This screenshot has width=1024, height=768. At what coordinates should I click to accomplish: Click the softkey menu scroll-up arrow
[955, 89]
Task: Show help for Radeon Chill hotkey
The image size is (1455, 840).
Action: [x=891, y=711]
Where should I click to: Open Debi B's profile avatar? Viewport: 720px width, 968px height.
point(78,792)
_ _ _
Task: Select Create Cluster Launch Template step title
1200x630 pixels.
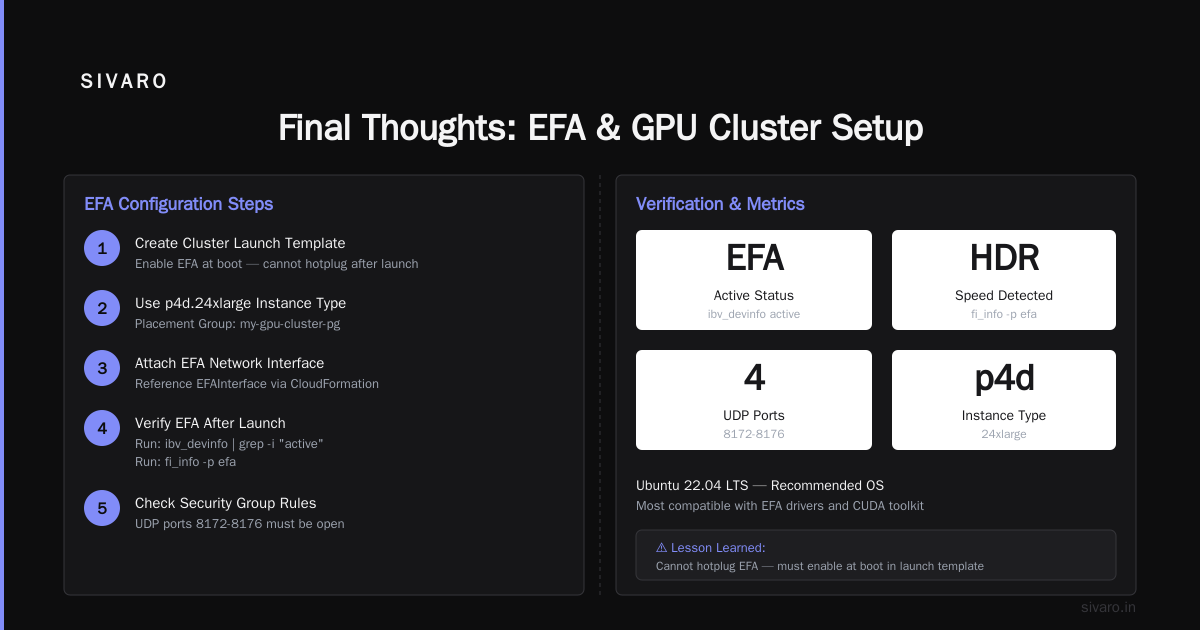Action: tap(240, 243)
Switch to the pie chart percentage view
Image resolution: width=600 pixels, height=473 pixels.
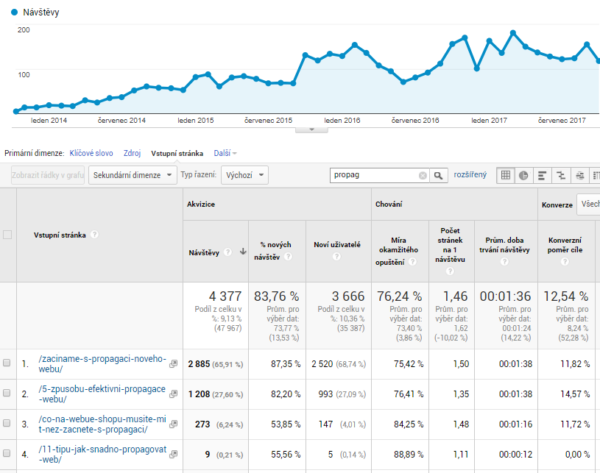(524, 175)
_ _ _
Work request >> In the material above, find every line with the word "Task" and show it.

Completed exercise >>
Task: Show help for Radeon Chill hotkey
Task: Select Create Cluster Launch Template step title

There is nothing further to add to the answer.